In jazz, woodshedding refers to the shed you sequester yourself in, as a young musician learning the craft, a private space to develop your own style, away from prying eyes or critical ears. Just you and the music. At 18, the closest I came to finding such a space was lying on my bed in a cell-like room of concrete and moldy sheetrock in a little corner of unfinished basement in my parents’ half-renovated ranch house in suburban northern New Jersey. I’d plug my over-ear headphones, the padding thick as ear muffs, in to my boombox to listen to virtuoso jazz guitarist Wes Montgomery’s live album, Full House.

We didn’t call the basement our woodshed, the occupants—myself, my brother, my friend who’d been crashing on a bed beneath the stairs after his stepfather was imprisoned for embezzlement and his mother, when moving, declined to invite him to join them in their next home, and my uncle, fresh out of a series of failed relationships and annexing the driest corner to lick his wounds in the form of blunts, booze, and late night outings to the local strip club and the White Castle next door—buy ‘em by the sack. We called it the Dungeon, and ourselves, the Rats.

I’d just dropped out of high school, gotten my GED, tried college, dropped out of that, then hitchhiked across the country, using abandoned movie theaters, ditches beside interstates, empty garages, tarps over shrubs in city parks, as temporary woodsheds except I wasn’t learning how to play an instrument. I’d quit playing the bass a year before. Playing the role of myself, figuring out what and who and how I might be, was hard enough.

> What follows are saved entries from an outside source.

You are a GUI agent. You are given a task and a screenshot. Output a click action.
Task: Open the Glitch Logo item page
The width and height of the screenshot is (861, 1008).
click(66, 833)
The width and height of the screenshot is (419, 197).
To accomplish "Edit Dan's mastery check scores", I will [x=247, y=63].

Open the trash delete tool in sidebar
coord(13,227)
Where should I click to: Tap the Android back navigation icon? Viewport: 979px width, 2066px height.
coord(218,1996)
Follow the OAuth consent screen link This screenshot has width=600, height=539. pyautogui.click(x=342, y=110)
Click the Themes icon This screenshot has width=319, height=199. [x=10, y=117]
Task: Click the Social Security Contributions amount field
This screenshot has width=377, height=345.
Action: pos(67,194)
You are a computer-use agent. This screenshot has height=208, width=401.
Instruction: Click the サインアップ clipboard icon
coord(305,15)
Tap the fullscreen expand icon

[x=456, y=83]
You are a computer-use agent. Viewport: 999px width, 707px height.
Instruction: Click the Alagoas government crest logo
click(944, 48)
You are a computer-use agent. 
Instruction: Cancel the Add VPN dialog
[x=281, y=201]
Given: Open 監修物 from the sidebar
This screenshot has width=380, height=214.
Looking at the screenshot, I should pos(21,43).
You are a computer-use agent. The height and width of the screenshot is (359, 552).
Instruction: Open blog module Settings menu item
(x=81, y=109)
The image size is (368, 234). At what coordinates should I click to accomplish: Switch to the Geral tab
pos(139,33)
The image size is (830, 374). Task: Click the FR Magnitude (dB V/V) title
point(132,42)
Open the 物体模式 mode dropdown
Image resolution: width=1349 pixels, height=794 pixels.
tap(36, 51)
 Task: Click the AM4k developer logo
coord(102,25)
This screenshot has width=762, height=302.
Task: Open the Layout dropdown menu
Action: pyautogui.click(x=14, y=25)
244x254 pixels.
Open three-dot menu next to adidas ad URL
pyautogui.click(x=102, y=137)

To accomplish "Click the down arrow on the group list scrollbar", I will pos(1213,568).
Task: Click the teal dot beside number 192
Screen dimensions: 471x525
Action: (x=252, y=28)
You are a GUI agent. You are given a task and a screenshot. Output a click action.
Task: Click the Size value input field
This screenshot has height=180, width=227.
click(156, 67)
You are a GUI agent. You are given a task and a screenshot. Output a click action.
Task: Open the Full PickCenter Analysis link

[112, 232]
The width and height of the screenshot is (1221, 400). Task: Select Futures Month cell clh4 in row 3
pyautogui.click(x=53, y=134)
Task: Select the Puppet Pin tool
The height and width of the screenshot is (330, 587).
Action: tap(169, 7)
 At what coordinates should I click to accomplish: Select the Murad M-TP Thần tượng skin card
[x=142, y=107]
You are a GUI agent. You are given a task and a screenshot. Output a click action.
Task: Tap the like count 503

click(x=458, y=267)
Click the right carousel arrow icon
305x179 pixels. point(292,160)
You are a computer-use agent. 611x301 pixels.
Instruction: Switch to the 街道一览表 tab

But I had the dungeon. My bed, my boombox. And Full House. Nine tracks of Montgomery’s bizarre picking style, self-taught, both frenetic and cool, bluesy and swinging chords trading off with Johnny Griffin’s sax, Paul Chambers’s bass, Wynton Kelly’s piano and Jimmy Cobb’s steady drumming. It was a party in my head, a time capsule from 1962, from a world I didn’t know, a music I barely understood, yet it spoke to me, across the decades. I was no longer banished to a half-finished basement. No, this Dungeon Rat became, for an hour, a tenant of Montgomery’s Full House.


Drink:

Pair with a case of Rolling Rock and a bong hit big enough to make you throw up a half-dozen White Castle burgers right into your sweat-panted lap.